The recent amendments to Rule 45 sharply undermine this argument, however, as they were intended to circumscribe the Court's authority to compel parties and officers to travel to faraway trials. The Advisory Committee's notes on the 2013 amendments to Rule 45 indicate that the changes made to the rule "resolve a conflict that arose . . . about a court's authority to compel a party or party officer to travel long distances to testify at trial; such testimony may now be required only as specified in new Rule 45(c)." Fed. R. Civ. P. 45 advisory committee's note (emphasis added). As the Advisory Committee explained:
Because Rule 45(c) directs that compliance may be commanded only as it provides, these amendments resolve a split in interpreting Rule 45's provisions for subpoenaing parties and party officers. Compare In re Vioxx Products Liability Litigation, 438 F. Supp. 2d 664 (E.D. La. 2006) (finding authority to compel a party officer from New Jersey to testify at trial in New Orleans), with Johnson v. Big Lots Stores, Inc., 251 F.R.D. 213 (E.D. La. 2008) (holding that [*8] Rule 45 did not require attendance of plaintiffs at trial in New Orleans when they would have to travel more than 100 miles from outside the state). Rule 45(c)(1)(A) does not authorize a subpoena for trial to require a party or party officer to travel more than 100 miles unless the party or party officer resides, is employed, or regularly transacts business in person in the state.
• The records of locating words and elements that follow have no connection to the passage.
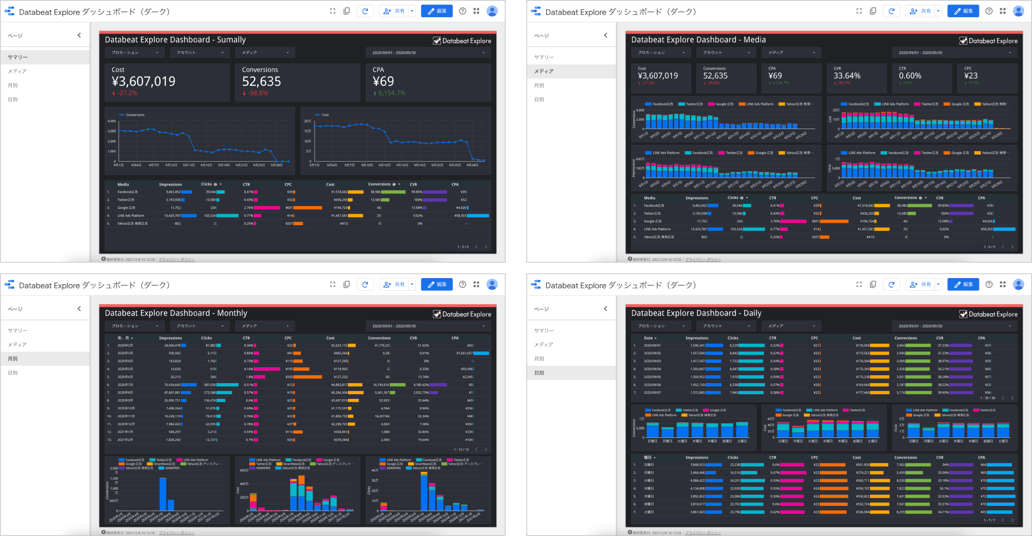Open the Google apps grid in the Sumally window

[x=476, y=11]
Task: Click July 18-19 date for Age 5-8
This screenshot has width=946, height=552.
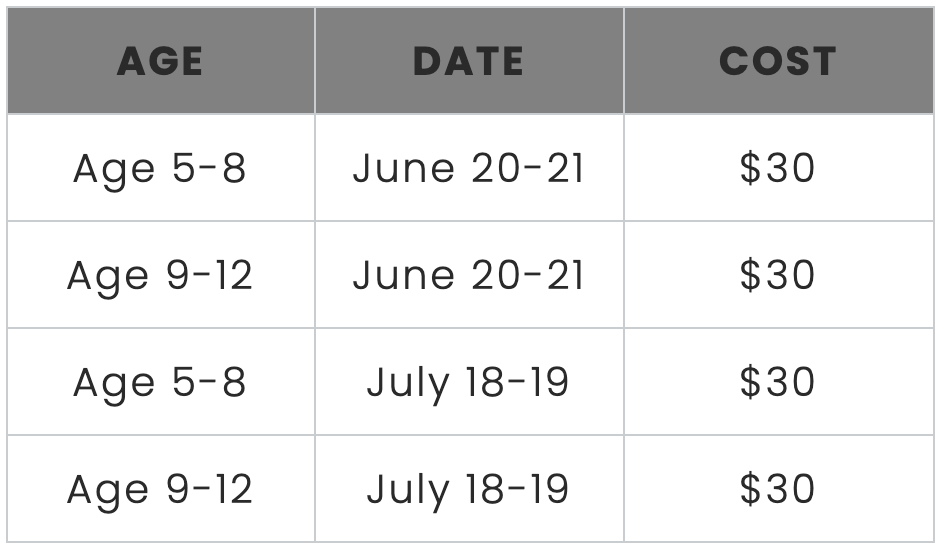Action: pyautogui.click(x=469, y=382)
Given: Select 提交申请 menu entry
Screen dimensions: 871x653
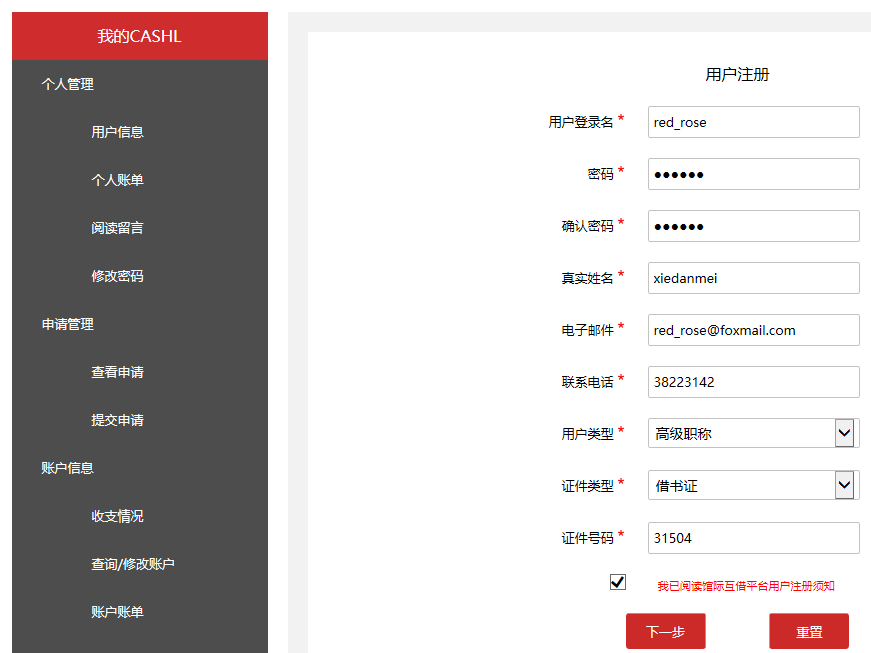Looking at the screenshot, I should tap(117, 420).
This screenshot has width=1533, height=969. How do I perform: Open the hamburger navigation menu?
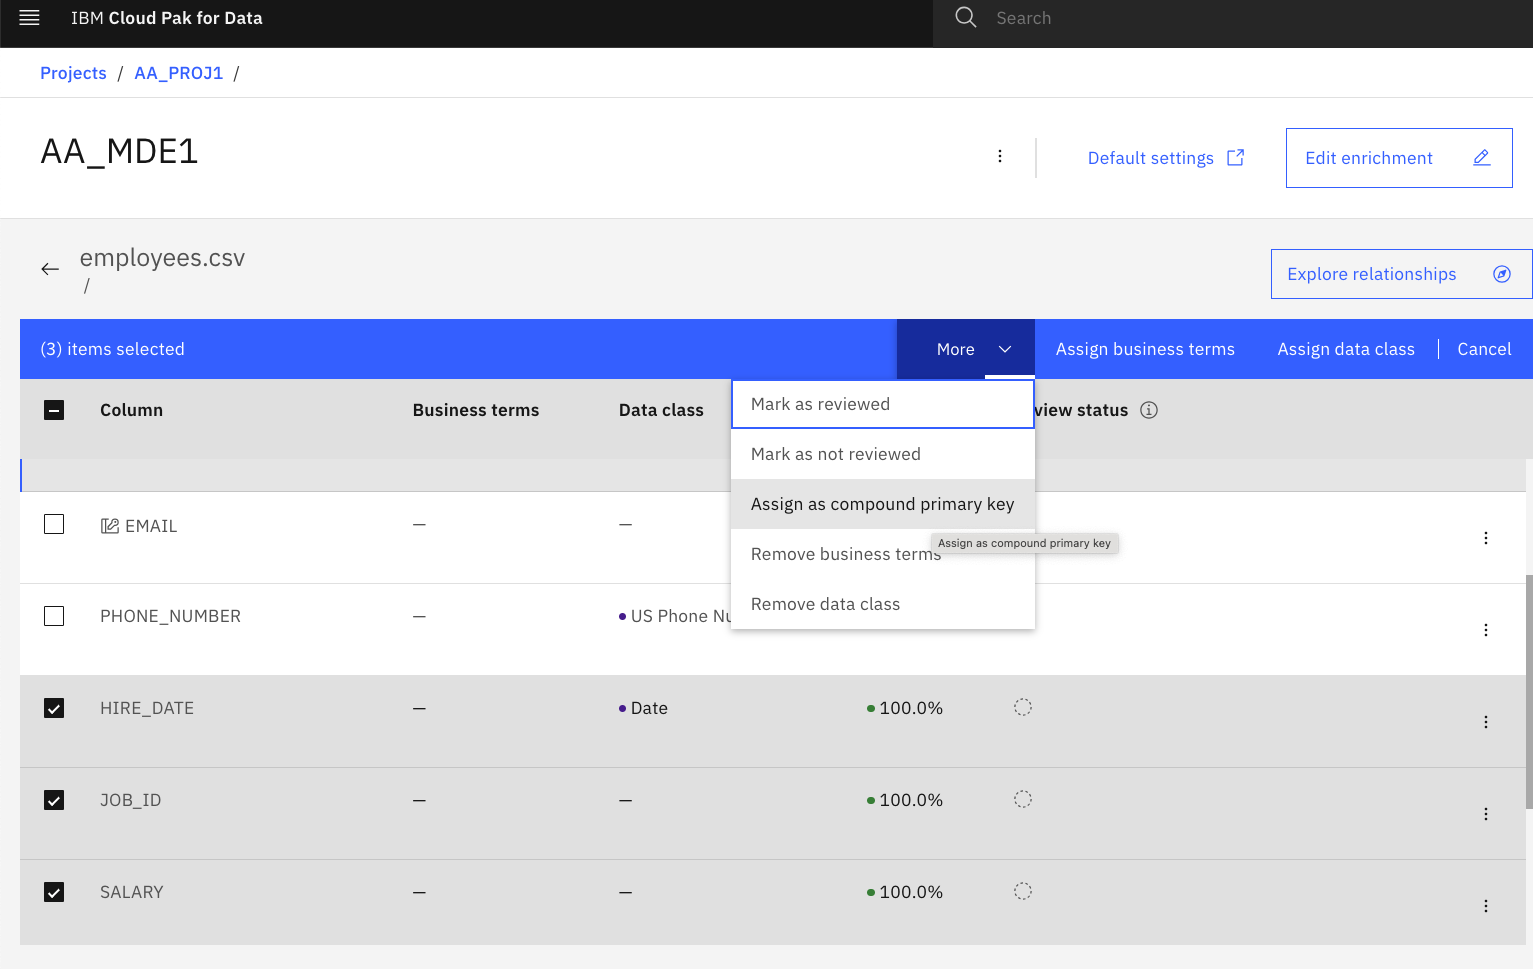click(x=29, y=18)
Id. See also Gregory P. Joseph, Major Changes in Federal Subpoena Practice, 82 U.S.L.W. 584, Oct. 22, 2013 ("This amended Rule 45(c)(1)(B) is designed to reverse decisions that have compelled senior corporate officers to travel across the country to testify at trial. Whatever judicial power may currently exist to do this -- and the cases are in conflict -- it is withdrawn effective Dec. 1.").
MCLM's argument that Cooper, as an officer, must appear in New Jersey for trial ignores both the text and the spirit of the rule, which expressly mentions both parties and officers of parties -- indicating recognition that officers are distinct entities from parties for purposes of the rule -- and provides protection against situations, as here, where the officer (or party) would have to travel across the country to testify [*9] at trial.